Users have short—very short—attention spans. That’s probably evident just looking through your website analytics. This makes it more important than ever to deploy design techniques that help users scan and get the most information from your website in the shortest time possible.
It is your job to understand what users need to glean from the design at a glance and help them get that information, so maybe they’ll stick around and explore your website. Here are a few ways to do it!
1. Think Minimally
A design without a lot of choices can be quick and easy for the user. While at first, “think minimally” might make you think about a minimal design style, it’s more about streamlining elements and effects. (But a minimal design pattern can work as well.)
Overall, the goal is to limit information overload and the number of decisions a user has to make to meet the goal of the design.
- Keep navigation simple with a handful of choices.
- Use simple typefaces that are easy to read at a glance.
- Amp up the contrast between elements so that calls to action are easy to find.
- For every page, or scroll, in the design, stick to a single thought or action.
- Goal conversions – carts, forms, etc. – should be accessible at all times.
2. Encourage Action with Visual Content
Strong visuals, including photography and videos, are an easy way to grab user attention and when paired with an actionable element, it can help generate an immediate click.
Getting from Point A to B in a design should be a quick process. Think about it in terms of e-commerce. A user sees a pair of shoes on social media, clicks to get to the website and must then be able to see the item (or how to find it immediately) to keep interacting with the website.
A time-saving design would show the shoes with a button to buy now. The user can what they want and how to get it without having to fumble through multiple pages or clicks. Here’s another tip with it comes to saving user time with visuals – use the same image for off-site and on-site promotions. A different picture of those same shoes might not register as quickly with the user as the same image.
This works because most people can process an image more quickly than reading words that “say” the same thing. A website is a visual medium; make the most of it.
3. Break Complicated Elements into Pieces
Create a story so that you can break a complicated design down into smaller, more digestible pieces.
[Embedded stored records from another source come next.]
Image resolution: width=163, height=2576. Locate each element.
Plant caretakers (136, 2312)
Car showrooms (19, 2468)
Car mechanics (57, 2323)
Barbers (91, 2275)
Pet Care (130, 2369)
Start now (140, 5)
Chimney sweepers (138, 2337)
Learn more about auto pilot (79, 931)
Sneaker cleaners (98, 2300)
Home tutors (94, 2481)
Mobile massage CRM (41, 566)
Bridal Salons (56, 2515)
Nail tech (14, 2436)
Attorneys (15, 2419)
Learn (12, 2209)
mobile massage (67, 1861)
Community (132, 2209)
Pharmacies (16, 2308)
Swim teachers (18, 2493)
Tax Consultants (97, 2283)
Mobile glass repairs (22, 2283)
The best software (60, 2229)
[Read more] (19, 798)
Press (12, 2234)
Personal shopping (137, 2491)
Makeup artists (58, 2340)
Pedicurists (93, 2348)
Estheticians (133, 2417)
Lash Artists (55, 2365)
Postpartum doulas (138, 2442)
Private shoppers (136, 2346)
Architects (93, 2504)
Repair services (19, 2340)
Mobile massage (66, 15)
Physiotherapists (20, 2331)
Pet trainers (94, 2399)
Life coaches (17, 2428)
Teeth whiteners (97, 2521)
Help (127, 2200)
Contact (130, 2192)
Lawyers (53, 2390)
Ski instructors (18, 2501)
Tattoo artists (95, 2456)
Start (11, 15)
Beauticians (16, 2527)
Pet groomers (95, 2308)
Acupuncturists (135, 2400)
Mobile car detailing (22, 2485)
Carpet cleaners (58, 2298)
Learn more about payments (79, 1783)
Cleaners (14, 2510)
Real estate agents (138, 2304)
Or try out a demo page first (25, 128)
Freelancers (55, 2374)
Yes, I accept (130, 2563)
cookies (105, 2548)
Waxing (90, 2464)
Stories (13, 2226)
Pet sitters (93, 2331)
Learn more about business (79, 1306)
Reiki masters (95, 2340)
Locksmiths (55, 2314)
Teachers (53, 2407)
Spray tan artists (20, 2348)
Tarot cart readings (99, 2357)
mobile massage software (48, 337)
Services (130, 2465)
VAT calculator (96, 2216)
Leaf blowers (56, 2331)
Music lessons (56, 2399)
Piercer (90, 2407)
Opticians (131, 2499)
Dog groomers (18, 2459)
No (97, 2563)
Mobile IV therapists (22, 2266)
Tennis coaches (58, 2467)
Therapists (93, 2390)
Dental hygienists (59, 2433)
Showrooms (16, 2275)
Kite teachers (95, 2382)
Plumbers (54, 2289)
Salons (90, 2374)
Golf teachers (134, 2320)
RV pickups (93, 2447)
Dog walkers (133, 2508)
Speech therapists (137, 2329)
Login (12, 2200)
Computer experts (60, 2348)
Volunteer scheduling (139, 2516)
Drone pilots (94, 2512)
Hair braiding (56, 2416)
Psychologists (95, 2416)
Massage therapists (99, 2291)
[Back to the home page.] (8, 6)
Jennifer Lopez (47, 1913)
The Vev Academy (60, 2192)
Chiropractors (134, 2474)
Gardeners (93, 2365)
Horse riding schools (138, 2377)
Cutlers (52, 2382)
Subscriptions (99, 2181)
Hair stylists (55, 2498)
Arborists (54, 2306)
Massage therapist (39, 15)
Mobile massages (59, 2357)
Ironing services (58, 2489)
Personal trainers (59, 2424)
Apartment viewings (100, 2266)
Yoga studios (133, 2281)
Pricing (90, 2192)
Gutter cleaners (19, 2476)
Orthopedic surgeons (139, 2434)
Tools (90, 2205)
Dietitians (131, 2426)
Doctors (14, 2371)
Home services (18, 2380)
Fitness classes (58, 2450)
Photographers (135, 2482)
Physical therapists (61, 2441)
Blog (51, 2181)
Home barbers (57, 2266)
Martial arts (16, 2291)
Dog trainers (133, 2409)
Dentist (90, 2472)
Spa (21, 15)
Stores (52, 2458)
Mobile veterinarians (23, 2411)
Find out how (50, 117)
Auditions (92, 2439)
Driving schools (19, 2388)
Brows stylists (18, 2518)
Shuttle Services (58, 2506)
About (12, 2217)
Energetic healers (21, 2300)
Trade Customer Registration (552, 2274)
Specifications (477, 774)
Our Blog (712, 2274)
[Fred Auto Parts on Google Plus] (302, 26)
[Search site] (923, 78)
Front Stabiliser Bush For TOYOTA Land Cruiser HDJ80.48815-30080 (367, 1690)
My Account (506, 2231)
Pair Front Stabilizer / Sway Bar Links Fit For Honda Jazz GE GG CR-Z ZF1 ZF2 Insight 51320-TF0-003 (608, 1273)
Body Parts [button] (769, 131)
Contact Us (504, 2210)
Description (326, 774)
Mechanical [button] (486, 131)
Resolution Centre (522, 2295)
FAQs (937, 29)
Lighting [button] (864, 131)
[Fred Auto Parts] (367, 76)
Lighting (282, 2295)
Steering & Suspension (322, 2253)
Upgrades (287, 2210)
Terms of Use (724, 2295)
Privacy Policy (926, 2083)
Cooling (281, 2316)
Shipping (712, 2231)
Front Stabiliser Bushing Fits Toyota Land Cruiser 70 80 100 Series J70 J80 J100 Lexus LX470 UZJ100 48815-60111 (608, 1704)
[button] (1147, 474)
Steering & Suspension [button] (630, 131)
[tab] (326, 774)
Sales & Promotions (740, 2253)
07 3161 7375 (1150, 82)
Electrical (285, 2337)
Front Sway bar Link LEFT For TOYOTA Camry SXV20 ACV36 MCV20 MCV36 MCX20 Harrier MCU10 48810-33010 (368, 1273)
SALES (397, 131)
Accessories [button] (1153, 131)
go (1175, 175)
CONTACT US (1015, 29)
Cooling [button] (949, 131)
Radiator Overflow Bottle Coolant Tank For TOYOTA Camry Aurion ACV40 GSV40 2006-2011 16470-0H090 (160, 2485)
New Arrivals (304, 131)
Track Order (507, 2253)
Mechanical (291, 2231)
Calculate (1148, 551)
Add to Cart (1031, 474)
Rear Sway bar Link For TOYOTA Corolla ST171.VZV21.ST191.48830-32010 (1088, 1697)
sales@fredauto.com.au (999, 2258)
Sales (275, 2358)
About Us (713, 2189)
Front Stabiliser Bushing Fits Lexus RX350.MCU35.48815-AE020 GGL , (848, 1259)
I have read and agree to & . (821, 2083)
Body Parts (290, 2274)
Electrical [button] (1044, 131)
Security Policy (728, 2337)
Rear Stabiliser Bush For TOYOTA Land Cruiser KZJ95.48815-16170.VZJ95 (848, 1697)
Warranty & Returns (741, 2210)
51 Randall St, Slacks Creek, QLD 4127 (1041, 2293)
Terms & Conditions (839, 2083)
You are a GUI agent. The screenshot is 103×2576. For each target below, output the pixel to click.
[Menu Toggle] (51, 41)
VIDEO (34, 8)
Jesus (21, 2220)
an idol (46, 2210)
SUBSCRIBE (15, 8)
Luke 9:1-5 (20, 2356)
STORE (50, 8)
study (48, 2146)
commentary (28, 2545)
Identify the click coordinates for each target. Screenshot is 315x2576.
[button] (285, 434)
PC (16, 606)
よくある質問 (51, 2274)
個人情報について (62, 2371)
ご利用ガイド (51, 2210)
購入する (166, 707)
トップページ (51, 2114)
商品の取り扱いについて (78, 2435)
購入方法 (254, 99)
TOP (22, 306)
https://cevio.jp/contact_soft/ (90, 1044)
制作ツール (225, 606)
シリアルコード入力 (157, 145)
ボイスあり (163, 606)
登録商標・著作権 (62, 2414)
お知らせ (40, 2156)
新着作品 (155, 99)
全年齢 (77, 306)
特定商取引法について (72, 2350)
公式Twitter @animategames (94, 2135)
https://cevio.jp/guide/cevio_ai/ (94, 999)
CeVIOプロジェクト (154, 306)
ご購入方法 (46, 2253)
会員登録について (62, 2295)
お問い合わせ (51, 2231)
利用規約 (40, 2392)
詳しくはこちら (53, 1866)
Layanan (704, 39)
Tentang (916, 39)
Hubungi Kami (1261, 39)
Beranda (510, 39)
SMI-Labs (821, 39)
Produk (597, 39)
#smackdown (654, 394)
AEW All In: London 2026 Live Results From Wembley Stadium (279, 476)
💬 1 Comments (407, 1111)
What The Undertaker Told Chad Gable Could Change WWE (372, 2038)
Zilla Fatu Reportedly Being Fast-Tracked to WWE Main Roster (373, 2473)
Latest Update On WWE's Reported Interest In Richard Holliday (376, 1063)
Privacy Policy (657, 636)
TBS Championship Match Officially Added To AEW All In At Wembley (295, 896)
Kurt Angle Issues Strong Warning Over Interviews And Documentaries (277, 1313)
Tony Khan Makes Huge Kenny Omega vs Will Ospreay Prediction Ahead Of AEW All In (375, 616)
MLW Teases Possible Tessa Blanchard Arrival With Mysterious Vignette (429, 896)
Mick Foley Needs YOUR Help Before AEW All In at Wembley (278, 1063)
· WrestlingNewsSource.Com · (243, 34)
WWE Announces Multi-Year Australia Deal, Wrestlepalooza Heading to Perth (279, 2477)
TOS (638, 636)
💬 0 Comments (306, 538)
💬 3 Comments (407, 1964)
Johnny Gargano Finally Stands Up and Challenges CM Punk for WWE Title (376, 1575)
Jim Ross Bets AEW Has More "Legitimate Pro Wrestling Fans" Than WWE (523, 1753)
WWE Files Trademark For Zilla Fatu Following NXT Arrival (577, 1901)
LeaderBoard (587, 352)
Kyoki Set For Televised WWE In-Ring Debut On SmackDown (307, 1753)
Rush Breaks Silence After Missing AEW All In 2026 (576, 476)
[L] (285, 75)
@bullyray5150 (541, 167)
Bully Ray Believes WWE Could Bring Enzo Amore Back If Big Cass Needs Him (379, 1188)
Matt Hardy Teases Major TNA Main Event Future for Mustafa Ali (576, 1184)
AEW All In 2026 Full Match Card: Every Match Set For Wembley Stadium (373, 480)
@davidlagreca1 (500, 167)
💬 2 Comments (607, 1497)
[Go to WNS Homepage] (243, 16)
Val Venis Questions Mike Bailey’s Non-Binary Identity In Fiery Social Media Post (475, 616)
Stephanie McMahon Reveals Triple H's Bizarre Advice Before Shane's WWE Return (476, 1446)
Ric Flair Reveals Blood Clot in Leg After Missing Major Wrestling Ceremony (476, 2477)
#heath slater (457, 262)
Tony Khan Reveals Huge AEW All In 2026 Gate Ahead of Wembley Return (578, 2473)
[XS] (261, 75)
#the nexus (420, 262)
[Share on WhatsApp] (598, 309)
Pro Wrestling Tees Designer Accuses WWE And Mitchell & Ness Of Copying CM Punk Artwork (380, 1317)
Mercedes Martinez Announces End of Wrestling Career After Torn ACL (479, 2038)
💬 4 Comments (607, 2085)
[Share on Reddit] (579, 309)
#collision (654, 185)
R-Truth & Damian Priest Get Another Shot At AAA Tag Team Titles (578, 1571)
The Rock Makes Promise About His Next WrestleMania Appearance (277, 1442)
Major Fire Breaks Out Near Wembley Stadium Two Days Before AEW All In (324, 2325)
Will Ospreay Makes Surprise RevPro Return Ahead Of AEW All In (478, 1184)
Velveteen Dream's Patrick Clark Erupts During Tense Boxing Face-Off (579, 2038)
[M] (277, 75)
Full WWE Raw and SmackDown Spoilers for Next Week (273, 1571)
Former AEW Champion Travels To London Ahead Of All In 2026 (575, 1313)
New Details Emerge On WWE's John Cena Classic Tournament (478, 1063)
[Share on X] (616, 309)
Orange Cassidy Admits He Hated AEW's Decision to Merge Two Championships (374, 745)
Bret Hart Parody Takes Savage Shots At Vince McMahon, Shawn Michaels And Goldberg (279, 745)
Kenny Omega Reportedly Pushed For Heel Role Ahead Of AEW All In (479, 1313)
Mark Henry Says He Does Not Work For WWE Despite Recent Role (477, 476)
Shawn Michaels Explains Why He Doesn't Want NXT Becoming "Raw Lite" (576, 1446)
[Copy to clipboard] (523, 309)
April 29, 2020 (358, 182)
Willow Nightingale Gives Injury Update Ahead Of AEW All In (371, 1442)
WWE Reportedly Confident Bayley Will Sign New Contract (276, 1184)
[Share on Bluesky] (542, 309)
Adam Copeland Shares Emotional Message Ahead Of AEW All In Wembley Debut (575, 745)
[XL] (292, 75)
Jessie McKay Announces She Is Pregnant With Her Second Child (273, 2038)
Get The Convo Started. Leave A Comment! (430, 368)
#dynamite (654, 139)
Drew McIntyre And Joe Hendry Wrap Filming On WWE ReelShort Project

Smaller blocks or chunks of content can be easier to understand quickly, helping users move from element to element.
Try user interface elements such as “read more” links, card-style blocks and parallax scrolling animation to create engagement and break down complicated designs.
4. Cut Down Forms
One of the easiest ways to make the design quicker for users is to cut down on asking for information that you don’t need. Forms don’t have to ask for layers of information.
- Only ask essential information, such as name and email address, and follow up later for forms designed to generate leads.
- Use forms that validate data so users know if they’ve entered something wrong (and where) so corrections are quick and easy.
- Minimize typing and use buttons or checkboxes in forms where applicable. (This is especially time-saving for mobile users.)
- Don’t ask for repetitive data, such as the type of credit card and credit card number. (The card type is recognizable from the number.)
5. Design Bold CTAs
Make the design quick to use and easy to finish with a bold call to action design that users can’t miss.
Bright colors and elements that are oversized can help users see what they are supposed to do with the design immediately. Further, provide content within buttons that tells users exactly what to do and what will happen when they “click here.”
In order to be seen, a CTA should have plenty of contrast so that it doesn’t blend in with surrounding elements and draws attention to itself. (And don’t forget to make sure the CTA is easy to find on mobile screens as well.)
6. Edit, Edit, Edit
Nothing saves users time, like doing your due diligence before publication. Edit everything in the website design and then edit it again. A time-saving website design has written copy that’s easy to read and understand.
This means that words are free of spelling errors or typos, sentences use proper syntax, grammar, and sentence structure. And everything is organized in a logical manner.
Sometimes a good edit means bringing in a third party to read everything and ensure it makes sense to someone else. An extra set of eyes can help you understand where hidden errors lurk or if the content is too packed with too much jargon for the general reader.
You can also try using a tool such as Grammarly to check spelling and posts in your CMS as you prepare to publish new content.
7. Be Consistent
A consistent design includes repeated elements, actions, and interactions that work in the exact same way throughout the design. Simply, that means that a button should always look like a button, have the same color and font, same hover state and work in the exact same way no matter where the button leads the user.
Repeat this idea for any element in the design that gets used multiple times, such as icons, the cart, forms, links and social media buttons.
Be consistent with other elements as well. Headlines and body text and image usage should also follow a consistent style. (This is why defining elements and styles in the CSS and then using appropriate tags is vital.)
That consistency makes every page of your website design look like it belongs. The user never has to guess or experiment to figure out how something works.
Quick. Click. Done.
That’s probably the most common user pattern around. Whether users think about it or not, they are looking to do things in a hurry on your website, finish tasks or meet goals and move on to something else. The more your design works with users to save them time while accomplish goals, the more user-friendly it will be.